Transport of excess cholesterol from tissues to liver for disposal as bile salts.
What is a hyperlipoproteinaemia?
A raised plasma level of one of more lipoprotein class.
What causes Type I hyperlipoproteinaemia and how would you spot it?
defective lipoprotein lipase
chylomicrons present in fasting plasma sample
What causes Type IIa hyperlipoproteinaemia and what is it also called?
defective LDL receptor
familial hyperlipoproteinaemia
What are the clinical signs of hypercholesterolaemia?

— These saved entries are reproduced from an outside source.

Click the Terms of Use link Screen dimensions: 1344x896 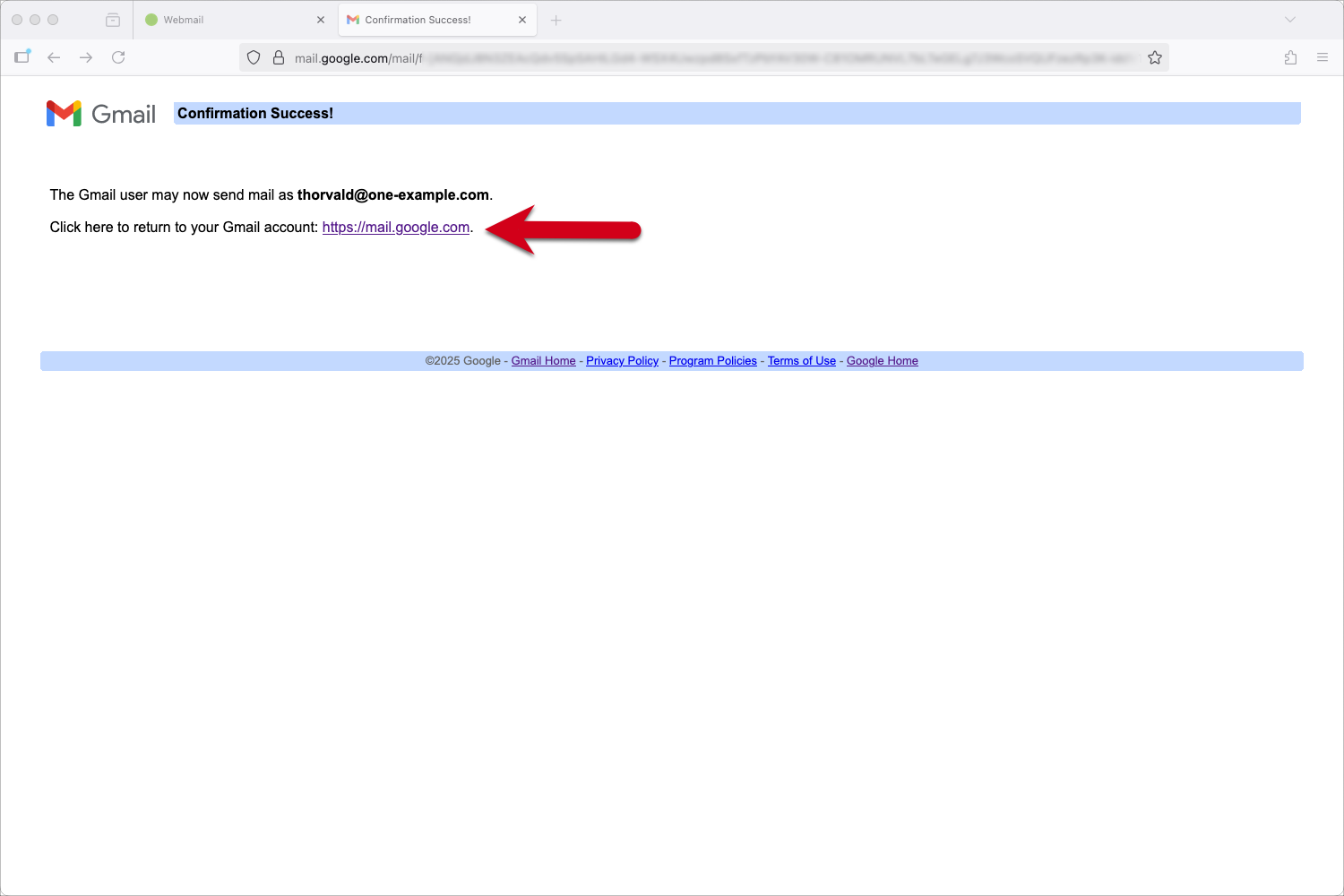pyautogui.click(x=801, y=360)
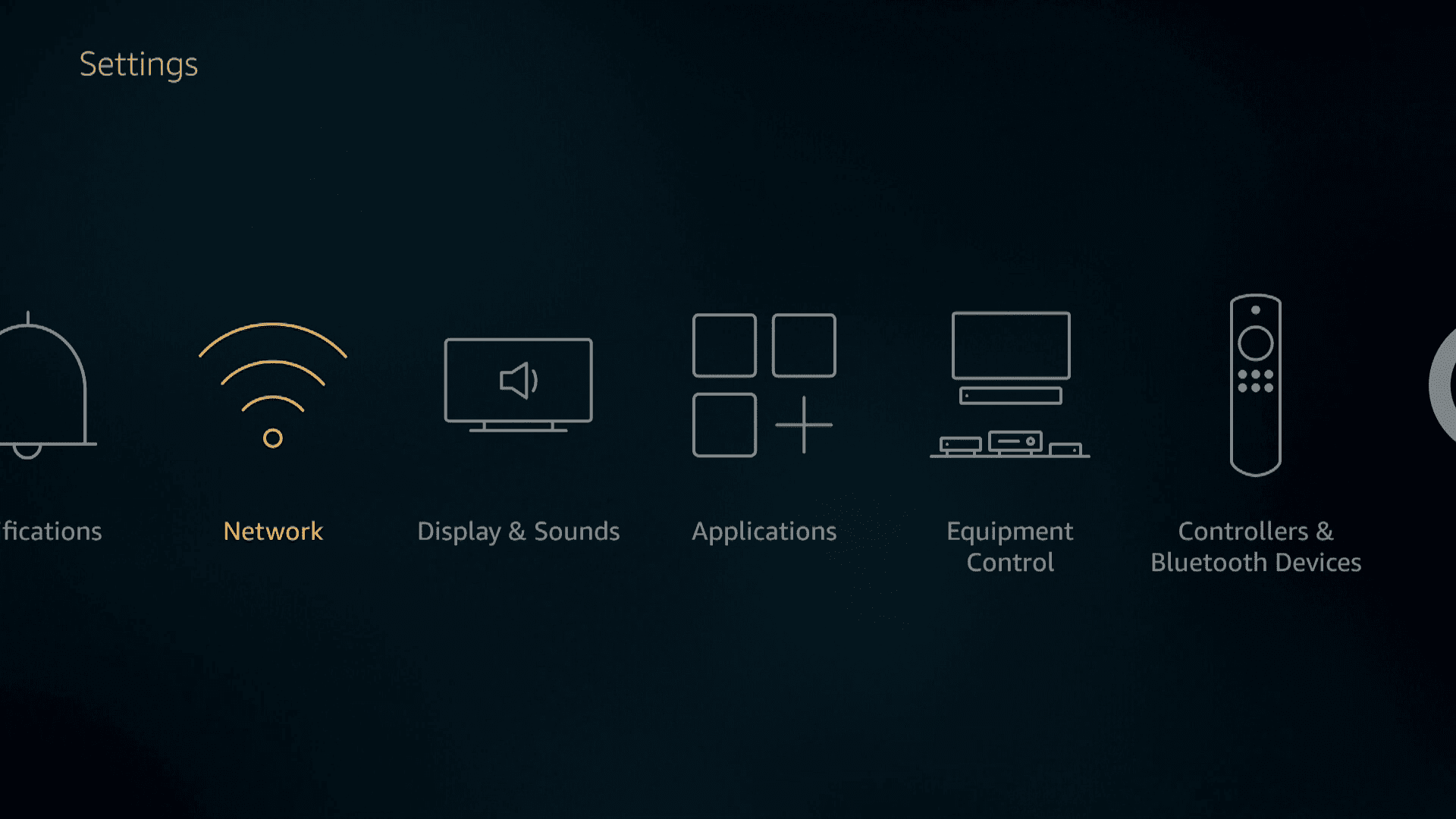Open the Applications panel

(764, 429)
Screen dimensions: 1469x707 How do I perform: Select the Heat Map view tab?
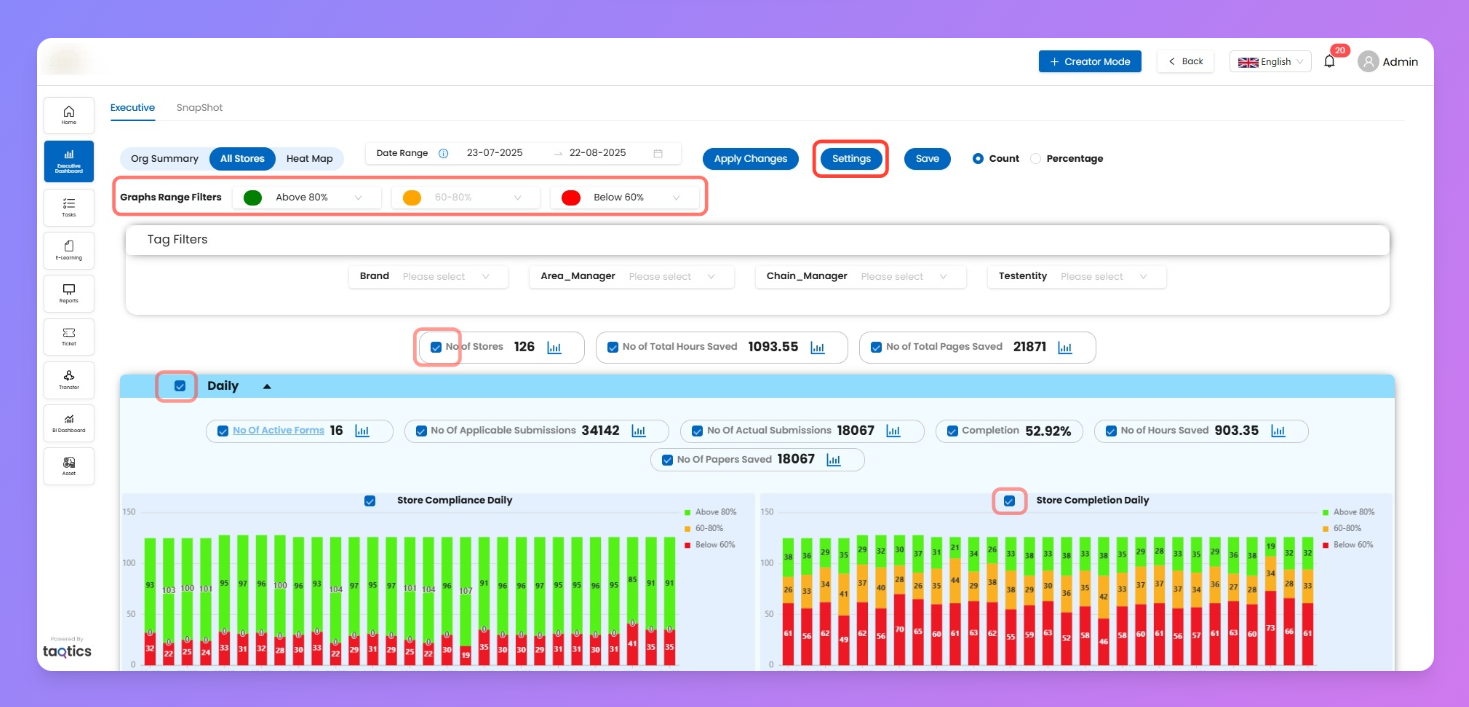tap(309, 159)
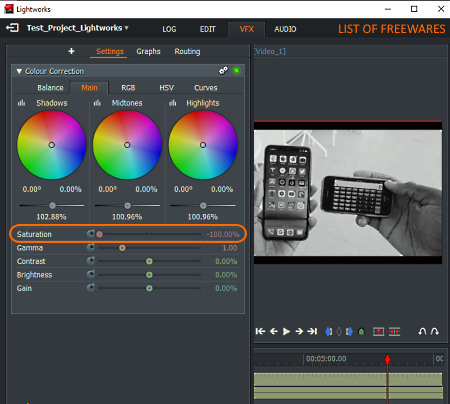Click the Shadows histogram icon
The height and width of the screenshot is (404, 450).
click(21, 103)
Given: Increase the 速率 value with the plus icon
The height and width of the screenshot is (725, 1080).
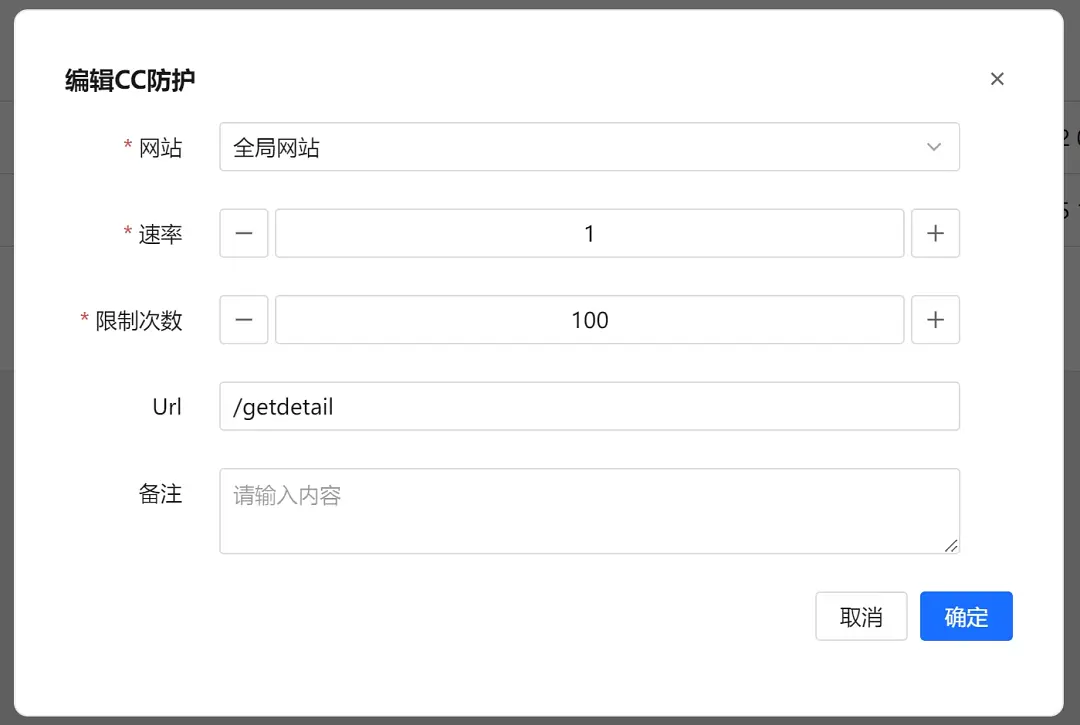Looking at the screenshot, I should [935, 233].
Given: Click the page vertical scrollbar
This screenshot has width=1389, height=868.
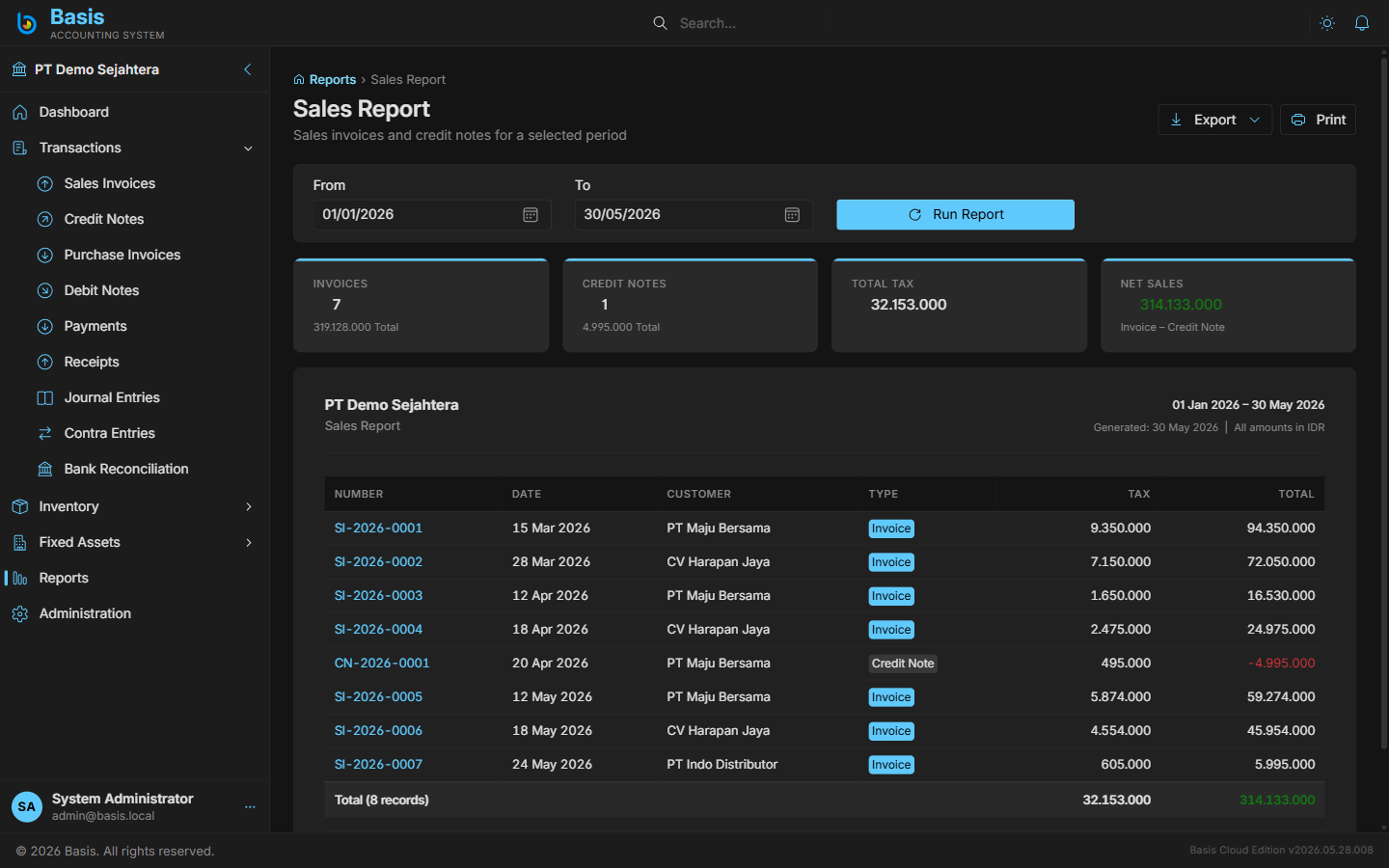Looking at the screenshot, I should (1384, 405).
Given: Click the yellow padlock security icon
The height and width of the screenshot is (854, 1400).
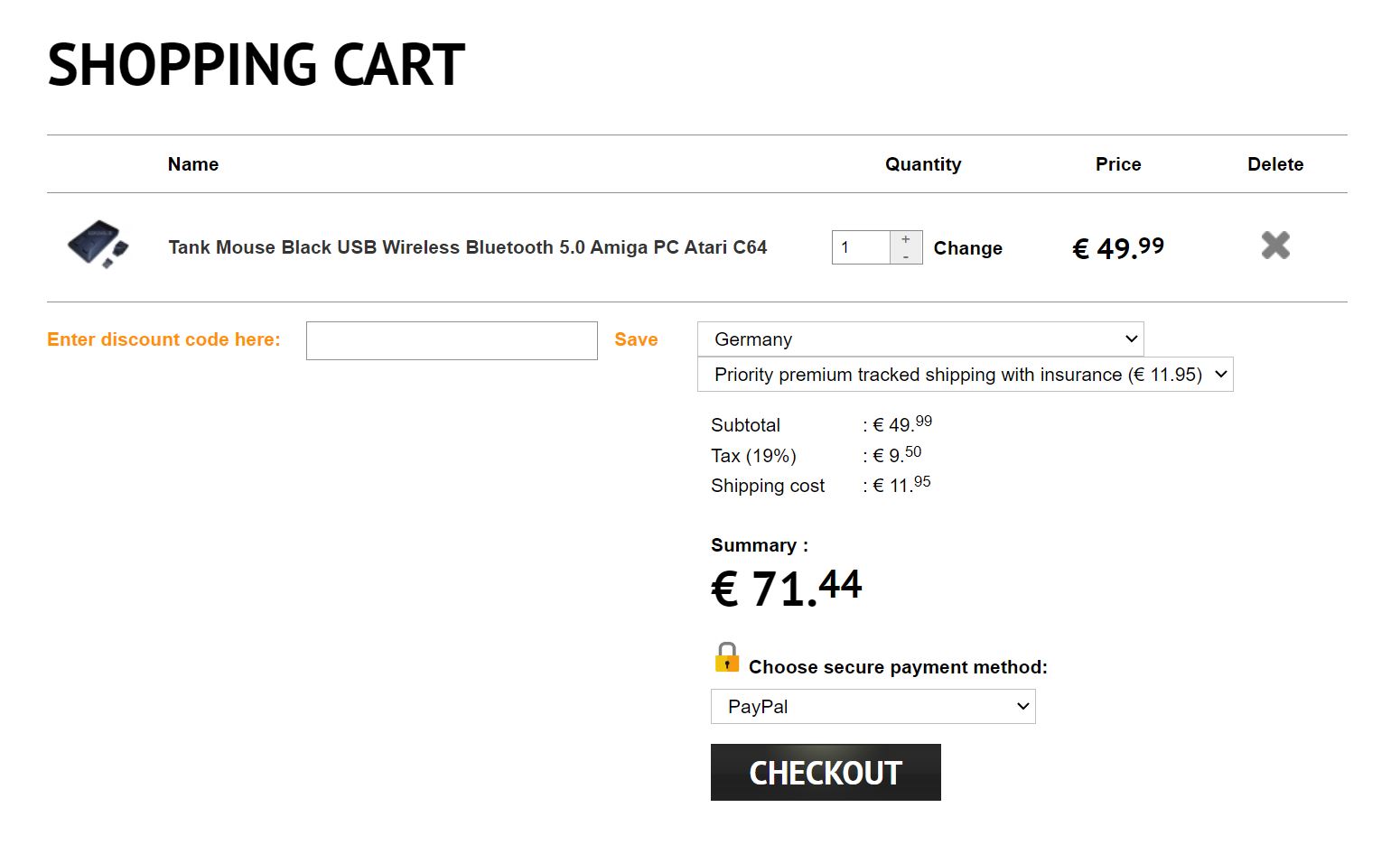Looking at the screenshot, I should [x=727, y=658].
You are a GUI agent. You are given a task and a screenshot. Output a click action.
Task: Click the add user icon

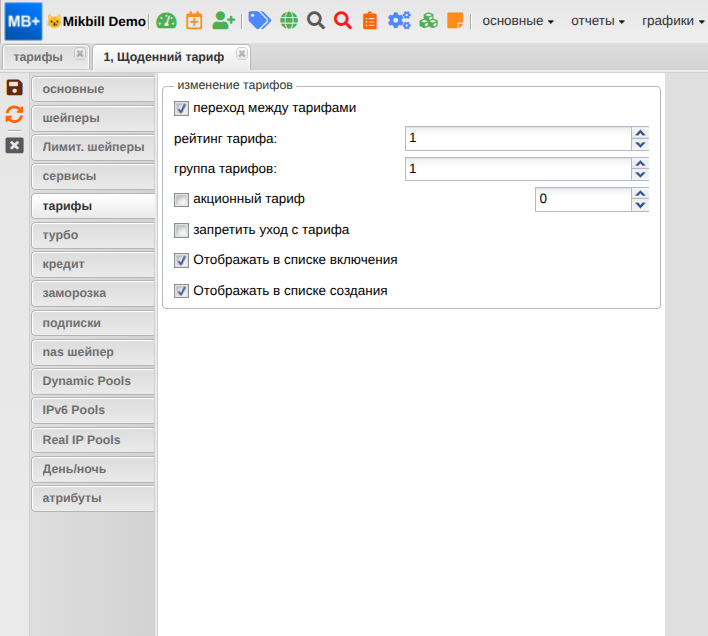pyautogui.click(x=223, y=20)
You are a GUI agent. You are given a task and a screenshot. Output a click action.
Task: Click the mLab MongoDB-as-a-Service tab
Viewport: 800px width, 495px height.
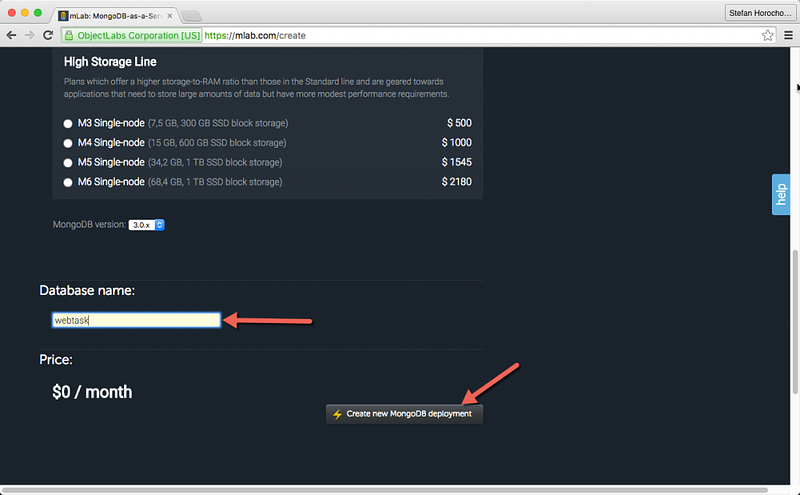(x=116, y=16)
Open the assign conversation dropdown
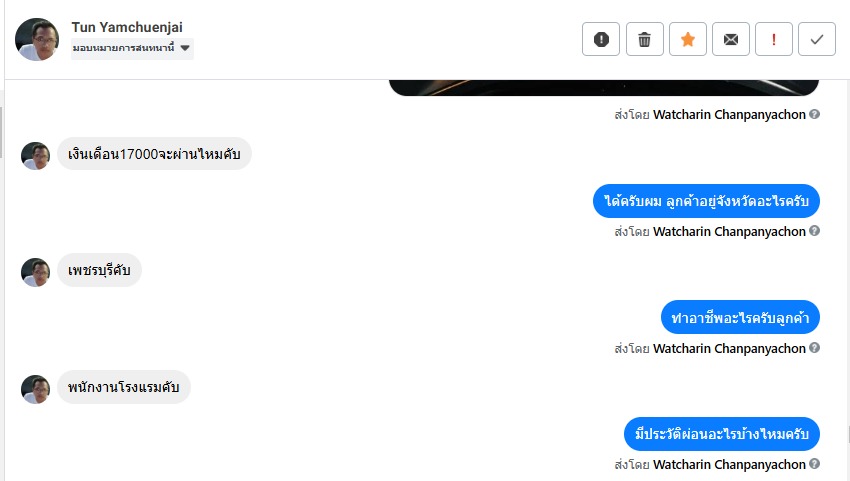This screenshot has width=850, height=481. coord(132,48)
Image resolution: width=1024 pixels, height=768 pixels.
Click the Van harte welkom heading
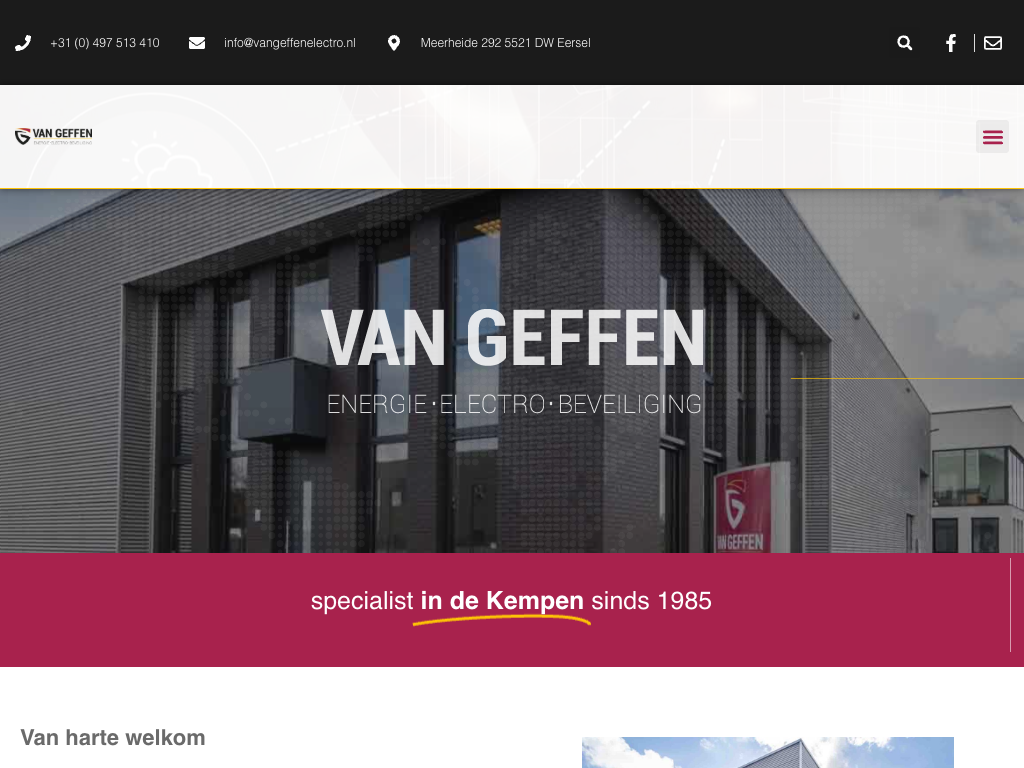tap(113, 737)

high cholesterol in blood and cholesterol depositions
Where can cholesterol depositions occur?
eyelids, tendons and eyes
Which layer do foam cells build up in?
Tunica intima
How do you treat hyperlipoproteinaemias?
change diet: reduce cholesterol, reduce fats, increase fibre
increase exercise
stop smoking
take statins - reduce cholesterol synthesis
take bile salt sequestrants - liver must produce more bile salts and therefore use up more cholesterol
Why should a patient with hyperlipoproteinaemia increase their fibre intake?
More fibre means that the liver will make more bile salts and therefore more cholesterol is removed from the blood.
What is the problem with statins?
They have many side effects because they inhibit cholesterol synthesis early on in the process.
Why might a low protein diet affect lipid transport?
The liver cannot synthesise sufficient apolipoproteins to export the TAG it synthesises. Fatty liver may occur.
Define emesis
Vomiting
Define oedema
Increased net flow of fluid from plasma to tissues because of reduced oncotic pressure.